= EXERCISE TASK =
Pull out every line below that contains the word "book", and copy each one in full.

= PROVIDED RECORDS =

....

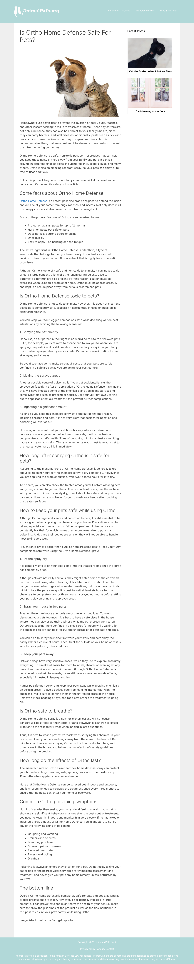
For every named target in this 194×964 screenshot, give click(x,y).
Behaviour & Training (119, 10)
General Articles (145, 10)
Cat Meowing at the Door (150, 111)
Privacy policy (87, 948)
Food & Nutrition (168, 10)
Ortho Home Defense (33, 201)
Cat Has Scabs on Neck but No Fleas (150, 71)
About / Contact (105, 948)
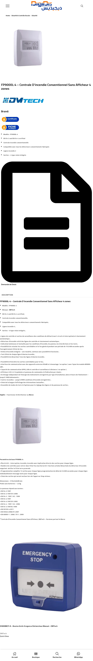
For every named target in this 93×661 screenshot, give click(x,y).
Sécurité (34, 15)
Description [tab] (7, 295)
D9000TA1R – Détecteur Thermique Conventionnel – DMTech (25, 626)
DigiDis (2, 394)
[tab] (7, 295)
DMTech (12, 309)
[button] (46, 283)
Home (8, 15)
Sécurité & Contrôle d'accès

....

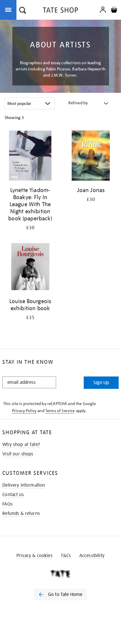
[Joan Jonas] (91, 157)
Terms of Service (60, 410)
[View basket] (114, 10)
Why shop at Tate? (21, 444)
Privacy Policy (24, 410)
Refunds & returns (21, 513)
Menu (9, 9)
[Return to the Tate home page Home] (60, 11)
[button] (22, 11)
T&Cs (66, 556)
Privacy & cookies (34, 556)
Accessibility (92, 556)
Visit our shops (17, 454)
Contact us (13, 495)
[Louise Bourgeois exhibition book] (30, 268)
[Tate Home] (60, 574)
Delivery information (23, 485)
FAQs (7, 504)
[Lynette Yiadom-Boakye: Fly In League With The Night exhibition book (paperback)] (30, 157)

....

= RESULT FOR THIS EXERCISE =
[Louise Bourgeois exhibition book] (30, 268)
[Lynette Yiadom-Boakye: Fly In League With The Night exhibition book (paperback)] (30, 157)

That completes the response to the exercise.